The wedding coincided with the 10th Commonwealth Prime Ministers' Conference held at Windsor Castle. As a result, many of the Commonwealth dignitaries attended the wedding.

===Religious figures===
- The Most Rev. Dr Geoffrey Fisher, Archbishop of Canterbury
- The Very Rev. Eric Abbott, Dean of Westminster

===Other notable guests===
- Dr Roger Gilliatt and Penelope Gilliatt (best man)
- Earl and Countess of Euston
  - Lady Virginia FitzRoy (bridesmaid)
- Mr and Mrs John Lowther
  - Sarah Lowther (bridesmaid)
- The Marquess and Marchioness of Abergavenny
  - Lady Rose Nevill (bridesmaid)
- Lord and Lady Rupert Nevill
  - Angela Nevill (bridesmaid)
- The Hon. Iris Peake
- The Duchess of Devonshire, Mistress of the Robes

==Aftermath==
Following a balcony appearance and a wedding breakfast for 150 guests at Buckingham Palace, the bride changed into her Victor Stiebel going-away outfit and they departed in an open Rolls-Royce. They spent their six-week honeymoon touring the Caribbean on HMY Britannia. On 26 May, while away on honeymoon, Camilla Fry, wife of Jeremy Fry, gave birth to Armstrong-Jones's illegitimate daughter, Polly. Allegations of this were first raised in 2004 and confirmed when Armstrong-Jones agreed to take a paternity test.
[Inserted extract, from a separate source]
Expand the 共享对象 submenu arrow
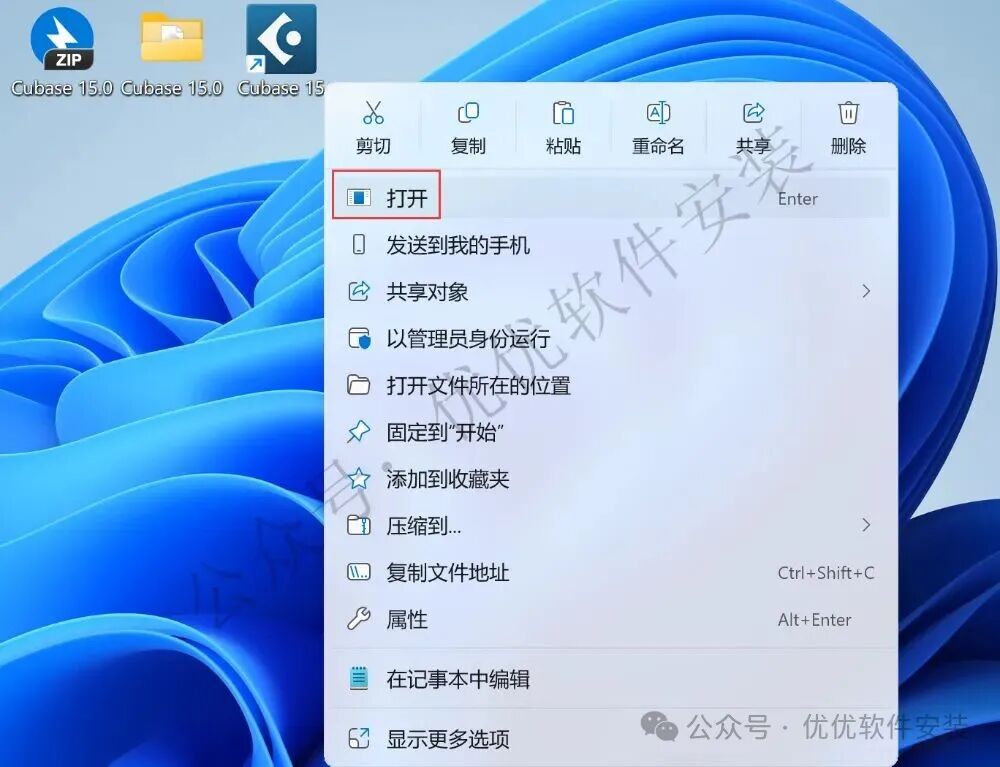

On 6 October 1961, Armstrong-Jones was raised to the peerage as Earl of Snowdon and Viscount Linley, of Nymans in the County of Sussex, by Queen Elizabeth II. He became "The Right Honourable The Earl of Snowdon" and Princess Margaret became "Her Royal Highness The Princess Margaret, Countess of Snowdon." The couple had two children, David (born 1961), now the 2nd Earl of Snowdon, and Sarah (born 1964).

The Snowdons separated in 1976, subsequently divorcing on 11 July 1978. It was the first divorce by a senior member of the royal family since that of Princess Victoria Melita of Saxe-Coburg and Gotha and Ernest Louis, Grand Duke of Hesse in 1901. On 15 December 1978, Snowdon remarried Lucy Lindsay-Hogg, separating in 2000. They had a daughter, Frances (b. 1979). On 30 April 1998, Snowdon fathered another illegitimate child, Jasper William Oliver Cable-Alexander.

After years of ill health, Princess Margaret, who never remarried, died on 9 February 2002, aged 71. Lord Snowdon died on 13 January 2017, aged 86.